Juan Ruiz de Alarcón was born about 1581 at Real de Taxco, New Spain, where his father was superintendent of mines; his mother was descended from one of Spain’s most illustrious families, the Mendozas. He was small of stature and suffered from hunchbackedness. Besides, his red haired complexion made him an occasional object of scorn, since some sectors of the conservative catholic society in which he later lived held the prejudice that Judas Iscariot was a redhead himself. Because of this, his critics often ridiculed his appearance rather than his works.
He went to Spain in 1600, where he studied law at the University of Salamanca. He continued his studies towards a Licentiate in Law—roughly equivalent to a modern Master’s degree—which he finished in 1605, without, however, taking the degree. Instead, he practiced law for a while in Seville, then in 1608 went back to México, and in 1609 received the licentiate from the University of México. He completed his studies for his doctorate fairly soon thereafter, but never received the degree, in all likelihood because of the rather substantial costs attached to the ceremony. He worked as a legal adviser for a while, as an advocate, and as an interim investigating judge, all the while trying repeatedly and unsuccessfully to gain a teaching chair at the University.
Returning to Spain about 1611, he entered the household of the marquis de Salinas, and began a frustrating life of job-seeking at court. At the same time, purely as a way of making money apparently, he threw himself into the heady literary and theatrical life of the capital, eventually having a number of his plays performed. His first play, El semejante de sí mismo was unsuccessful, yet it attracted attention to him. By some, he was ridiculed and criticized; from others he obtained support.

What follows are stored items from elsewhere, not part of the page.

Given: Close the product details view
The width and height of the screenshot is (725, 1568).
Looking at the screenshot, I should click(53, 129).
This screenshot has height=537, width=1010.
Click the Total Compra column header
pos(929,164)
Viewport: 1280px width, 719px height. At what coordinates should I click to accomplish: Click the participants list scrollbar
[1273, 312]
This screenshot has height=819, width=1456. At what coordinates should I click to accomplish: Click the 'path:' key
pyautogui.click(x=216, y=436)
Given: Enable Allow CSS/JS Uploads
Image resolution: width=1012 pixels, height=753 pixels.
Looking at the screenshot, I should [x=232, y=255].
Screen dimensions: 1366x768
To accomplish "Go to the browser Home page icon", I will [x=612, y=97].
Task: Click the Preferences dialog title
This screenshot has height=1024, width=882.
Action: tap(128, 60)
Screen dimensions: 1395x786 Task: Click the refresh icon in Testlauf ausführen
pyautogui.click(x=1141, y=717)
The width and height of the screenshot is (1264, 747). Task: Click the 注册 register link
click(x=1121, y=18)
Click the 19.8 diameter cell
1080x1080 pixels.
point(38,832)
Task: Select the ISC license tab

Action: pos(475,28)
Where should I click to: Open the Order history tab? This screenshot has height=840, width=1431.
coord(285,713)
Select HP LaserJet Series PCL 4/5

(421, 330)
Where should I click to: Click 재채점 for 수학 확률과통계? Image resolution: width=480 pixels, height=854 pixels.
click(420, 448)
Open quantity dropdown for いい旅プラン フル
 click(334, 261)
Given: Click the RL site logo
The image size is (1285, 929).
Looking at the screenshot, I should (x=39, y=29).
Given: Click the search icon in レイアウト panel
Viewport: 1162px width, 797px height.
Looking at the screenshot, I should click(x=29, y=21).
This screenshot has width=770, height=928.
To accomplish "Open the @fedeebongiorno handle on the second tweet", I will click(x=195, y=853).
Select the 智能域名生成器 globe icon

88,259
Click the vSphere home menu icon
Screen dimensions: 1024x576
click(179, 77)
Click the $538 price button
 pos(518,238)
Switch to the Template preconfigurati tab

For ten years, he pursued this double life, until he finally secured first an interim and then a permanent appointment to the Royal Council of the Indies (1626)—rather like an appeals court for Spanish colonies in the New World. Apparently, when political success came, he all but stopped his literary efforts—although he did have two volumes of his plays published (in 1628 and 1634), perhaps because some of them had been pirated and previously published with false attributions to his theatrical rival Félix Lope de Vega. After thirteen years of legal service to the crown, he died at Madrid in 1639.